3.3. Generalized Universal Growth Curve

The Richards function (27) can be converted to the form

$$R\left(y\right)={\displaystyle \frac{1}{1+exp(-y)}},$$

(41)

defined by the dimensionless time y and mass $R\left(y\right)$

$$y=2c\left(t-t_0\right),R\left(y\right)={\left\{{\displaystyle \frac{m\left(t\right)}{m_0{\left[1+exp\left(2c{t}_0\right)\right]}^b}}\right\}}^{1/b},$$

(42)

which, for $t_0=0$, reduces to

$$y=2ct,R\left(y\right)={\left[{\displaystyle \frac{m\left(t\right)}{m_0{2}^b}}\right]}^{1/b}.$$

(43)

Equation (41) is a generalization of the universal growth function $R\left(y\right)=1-exp(-y)$ introduced by [5]. The last thesis can be proven by employing the approximation $R\left(y\right)=1/\left(\right[1+exp(-y)]\approx 1-exp(-y)$. The generalized universal growth curve (41) and experimental weight–age data points expressed in terms of y and $R\left(y\right)$ are presented in Figure 4. Its analysis reveals that all the data considered satisfy a universal law of growth (41), which can be successfully employed in fitting the weight–age data for a variety of biological systems, including copepods, tumors, fish, birds, mammals, and dinosaurs, ranging from metazoan Calanus pacificus with $m_{\infty }=5.8\times {10}^{-3}$ [g] and ending on Tyrannosaurus rex with $m_{\infty }=7.124\times {10}^6$ [g] (the values of $m_{\infty }$ were calculated from Equation (29) and parameters from Table 1. It is noteworthy that the latter value conforms acceptably with $m_{\infty }=7.000\left(980\right)\times {10}^6$ [g], as reported by Lee [26].
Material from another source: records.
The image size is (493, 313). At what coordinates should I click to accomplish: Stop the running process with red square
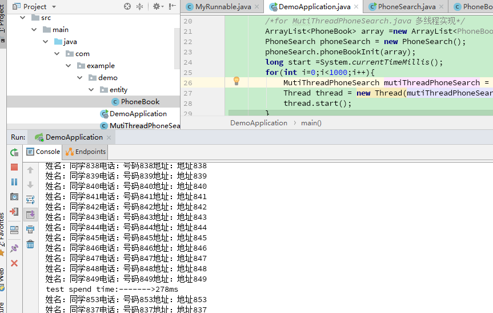coord(14,167)
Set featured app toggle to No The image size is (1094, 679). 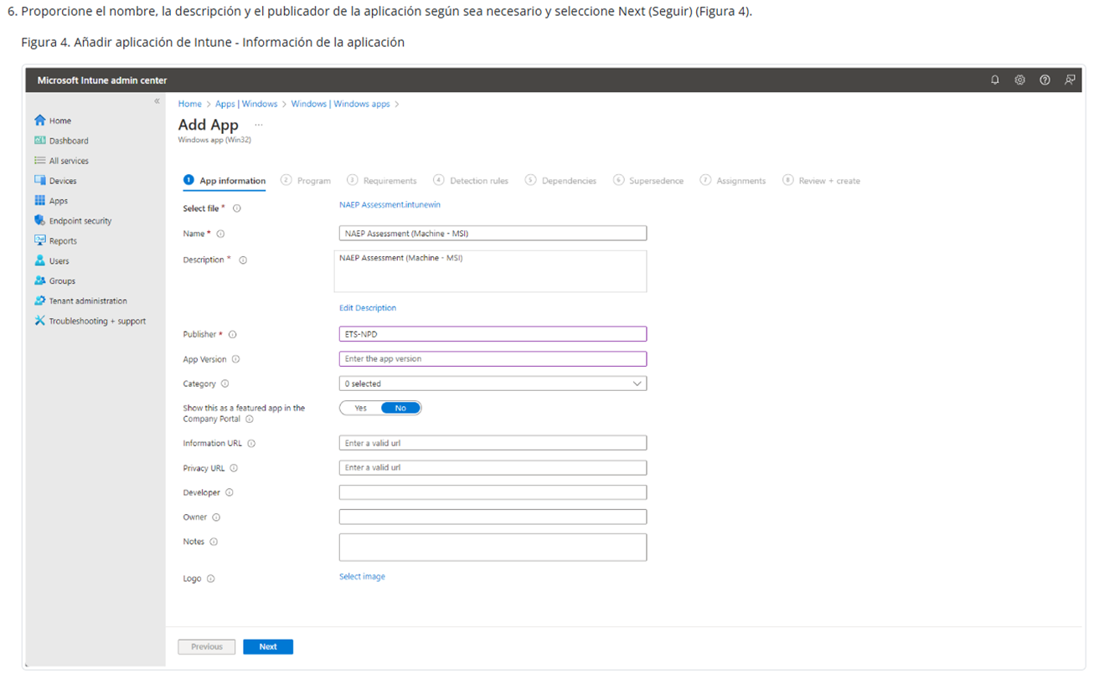click(x=400, y=409)
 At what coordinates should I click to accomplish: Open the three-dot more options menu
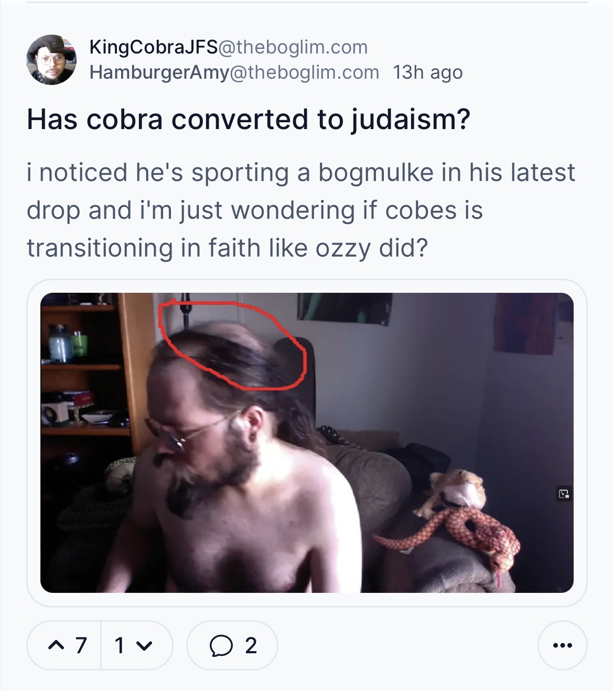(562, 645)
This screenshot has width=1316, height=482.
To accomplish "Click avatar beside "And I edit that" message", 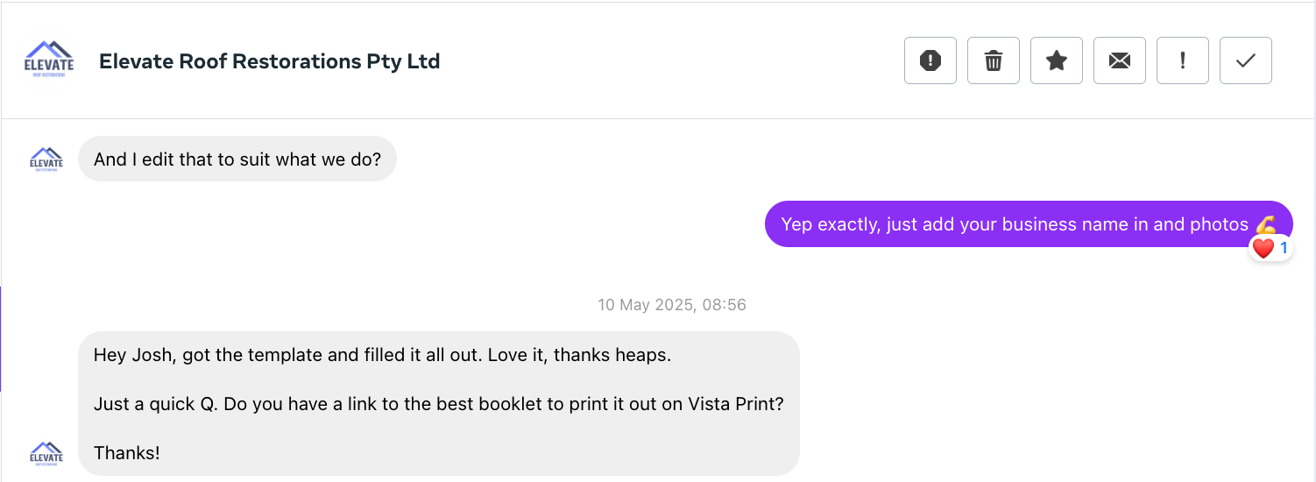I will click(x=46, y=159).
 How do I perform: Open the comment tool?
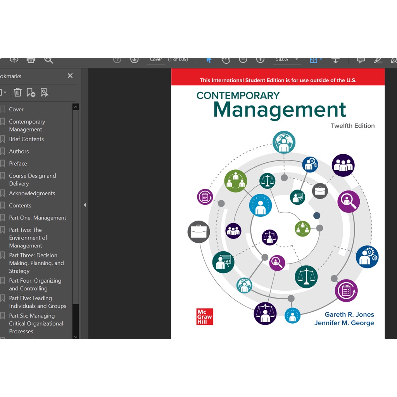[361, 60]
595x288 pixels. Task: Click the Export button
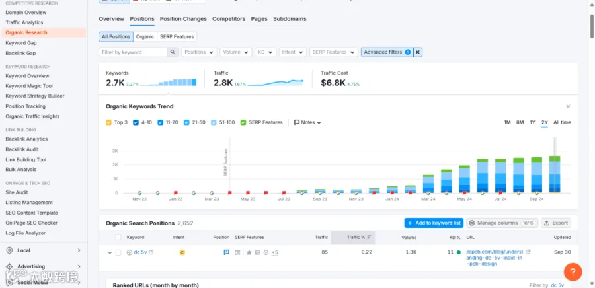556,223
3.4. PU-SIR Epidemic Model

The PU methodology can be successfully applied in modeling the systems whose time evolution depends on several coupled processes. As an example, the use in the description of ecological population growth can be given [9]. This approach can be adapted to the prediction of the outbreak of infective diseases. To substantiate this thesis, we will use the SIR epidemiological model [27,28,29,30] in a simplified form, as proposed by [31]. In this approach, the number of births is approximately equal to the number of deaths, and, additionally, it is assumed that the individuals in the infected class restrict its social activity after being recovered (quarantined). Consequently, the impact of recovered individuals on the dynamics of the infection is negligible, and the denominator in the transmission term in the original SIR model is the sum of susceptible and infected individuals $S+I$ and not the total population $N=S+I+R$, including recovered class R. In view of this, the simplified SIR approach is based on the following set of equations [31]:

$${\displaystyle \frac{dS\left(q\right)}{dq}}=-\beta \left[{\displaystyle \frac{I\left(q\right)}{S\left(q\right)+I\left(q\right)}}\right]S\left(q\right),{\displaystyle \frac{dI\left(q\right)}{dq}}=\beta \left[{\displaystyle \frac{S\left(q\right)}{S\left(q\right)+I\left(q\right)}}-\gamma \right]I\left(q\right),$$

(44)

$${\displaystyle \frac{dR\left(q\right)}{dq}}=\gamma \left[{\displaystyle \frac{I\left(q\right)}{R\left(q\right)}}\right]R\left(q\right),S\left(q\right)+I\left(q\right)+R\left(q\right)=N,$$

(45)

in which $S\left(q\right)$, $I\left(q\right)$, and $R\left(q\right)$ represent the numbers of individuals in the susceptible, infective, and removed (recovered, quarantined) classes at the time q; $\beta$ and $\gamma$ are the transmission and recovery rates, whereas N stands for the total (constant) population. Taking into account the relation (45), we only have to solve the set of Equation (44) and then $R\left(q\right)$ can be determined from (45). Equation (44) can be rewritten according to the PU convention in the following manner:

$${\displaystyle \frac{dS}{dq}}=x\left(q\right)S,{\displaystyle \frac{dI}{dq}}=y\left(q\right)I,$$

(46)

$$x\left(q\right)=-\beta \left[{\displaystyle \frac{I}{S+I}}\right],y\left(q\right)=\beta \left[{\displaystyle \frac{S}{S+I}}\right]-\gamma ,$$

(47)

or, alternatively, in a compact matrix notation:

$$\left[\begin{array}{cc}x,& x+\beta \\ y+\gamma -\beta ,& y+\gamma \end{array}\right]\left[\begin{array}{c}S\\ I\end{array}\right]=0.$$

(48)

Here, we use the normalized forms of $S\left(q\right)$ and $I\left(q\right)$:

$$S={\displaystyle \frac{S\left(q\right)}{S\left(0\right)}},\underset{q\to 0}{lim}S=1,I={\displaystyle \frac{I\left(q\right)}{I\left(0\right)}}\underset{q\to 0}{lim}I=1,$$

(49)

in which $S\left(0\right)$ denotes the initial number of individuals in the susceptible class who will eventually be infected, while $I\left(0\right)$ stands for an initial number of infections. Since $R\left(0\right)=0$, the term normalized function R means that it is defined by the equation $R=N-S-I$ containing the normalized functions S and I.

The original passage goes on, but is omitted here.